At that point, I am not nitpicking. I am reading for
content, as if I were actually the reader, not the writer. I make notes on a
separate piece of paper, but I don’t stop to fix anything. Not yet. I make
broad notes; plot holes that make no sense, things a character should have
done, places that are totally unnecessary to the story. When I get done, I ask
myself what questions are left unanswered. What do I, as a reader, want to know
happened.
Then I let it sink in for a few days. Mull it over, run
different scenarios through my mind and make lots of notes. Only then, do I go
back to the printed out draft and start at page one, marking spots in red ink
that need to be changed. (Using a binder is also helpful if you need to move
chapters around. Just pull them out and put them in where they need to be.)
Once this long process is complete, I go back to my laptop
and start making actual changes to my document. Usually, by the time I work
through all the things that need to be fixed, I have a decent draft that I can
send to my betas without fear of voodoo dolls or dead flowers in return.
I hope that this at least shed some light on what to do
next, and if this revision method did not resonate with you, maybe one of the
other Highwayers will have just the thing you’ve been looking for that clicks
this week. There is no right way to do this crazy thing we call writing, and
you just have to keep looking to find what works best for you.
Good luck!

That's what I like to do, too! Although I haven't actually printed anything out yet, but that sounds like a good way to see the words with fresh eyes. Also red ink is fun.
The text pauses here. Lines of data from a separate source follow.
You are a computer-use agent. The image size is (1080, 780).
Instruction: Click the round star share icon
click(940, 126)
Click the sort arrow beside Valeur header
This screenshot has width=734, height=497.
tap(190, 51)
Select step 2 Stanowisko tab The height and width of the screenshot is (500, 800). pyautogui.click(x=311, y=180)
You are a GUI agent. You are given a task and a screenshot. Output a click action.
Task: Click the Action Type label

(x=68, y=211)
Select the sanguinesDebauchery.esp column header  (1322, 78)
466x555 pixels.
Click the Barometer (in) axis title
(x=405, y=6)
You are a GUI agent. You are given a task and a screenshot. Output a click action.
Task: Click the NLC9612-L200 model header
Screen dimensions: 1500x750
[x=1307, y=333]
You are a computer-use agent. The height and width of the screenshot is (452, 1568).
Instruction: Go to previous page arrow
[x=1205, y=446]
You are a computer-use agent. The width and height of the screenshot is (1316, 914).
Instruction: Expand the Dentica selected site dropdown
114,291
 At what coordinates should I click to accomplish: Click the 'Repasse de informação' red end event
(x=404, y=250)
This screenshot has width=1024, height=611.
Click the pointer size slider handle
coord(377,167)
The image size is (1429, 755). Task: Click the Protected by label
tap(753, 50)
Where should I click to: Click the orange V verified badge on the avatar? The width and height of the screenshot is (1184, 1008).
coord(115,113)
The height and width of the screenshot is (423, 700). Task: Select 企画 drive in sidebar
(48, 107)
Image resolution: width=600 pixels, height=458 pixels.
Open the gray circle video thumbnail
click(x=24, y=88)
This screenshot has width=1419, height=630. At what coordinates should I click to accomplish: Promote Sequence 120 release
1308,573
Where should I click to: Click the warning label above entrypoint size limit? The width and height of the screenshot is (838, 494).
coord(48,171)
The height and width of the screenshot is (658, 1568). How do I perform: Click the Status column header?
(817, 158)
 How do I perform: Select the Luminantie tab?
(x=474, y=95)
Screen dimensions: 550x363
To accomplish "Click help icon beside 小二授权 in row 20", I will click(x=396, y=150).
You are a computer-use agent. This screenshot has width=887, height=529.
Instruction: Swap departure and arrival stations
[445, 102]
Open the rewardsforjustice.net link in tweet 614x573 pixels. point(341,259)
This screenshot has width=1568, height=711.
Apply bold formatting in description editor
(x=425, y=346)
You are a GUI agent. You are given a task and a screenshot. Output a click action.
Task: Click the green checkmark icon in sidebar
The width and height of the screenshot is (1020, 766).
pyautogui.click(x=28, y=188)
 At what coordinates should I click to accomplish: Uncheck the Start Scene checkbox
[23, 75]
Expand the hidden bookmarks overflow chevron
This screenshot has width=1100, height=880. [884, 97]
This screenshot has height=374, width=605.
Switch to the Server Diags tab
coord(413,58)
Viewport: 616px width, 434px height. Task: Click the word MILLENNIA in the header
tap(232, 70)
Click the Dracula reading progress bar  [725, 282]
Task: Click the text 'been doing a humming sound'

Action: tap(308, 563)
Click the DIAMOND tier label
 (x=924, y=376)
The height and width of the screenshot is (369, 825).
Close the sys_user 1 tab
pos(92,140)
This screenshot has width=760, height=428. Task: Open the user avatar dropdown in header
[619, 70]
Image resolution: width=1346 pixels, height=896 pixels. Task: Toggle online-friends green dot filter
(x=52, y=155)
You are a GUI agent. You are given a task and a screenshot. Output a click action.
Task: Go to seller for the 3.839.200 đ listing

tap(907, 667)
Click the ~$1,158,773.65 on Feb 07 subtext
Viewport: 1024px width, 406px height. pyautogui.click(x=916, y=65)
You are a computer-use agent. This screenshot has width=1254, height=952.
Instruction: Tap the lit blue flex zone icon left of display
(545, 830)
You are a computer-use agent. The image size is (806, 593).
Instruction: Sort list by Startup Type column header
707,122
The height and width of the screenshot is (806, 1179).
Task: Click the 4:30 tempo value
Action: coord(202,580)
ReplyDeleteI'm refining a novel that has pacing issues right now. Basically it's all action and no slow parts--my scenes are bigger than my sequels. So I went through and highlighted all the scenes in one color and the sequels in another. Then I zoomed out Office as far as it'd go, so I could see all the pages side by side. And I can see which sequels are in dire need of beefing up, and which ones are in proportion to their scenes. It's given me a much better handle on editing.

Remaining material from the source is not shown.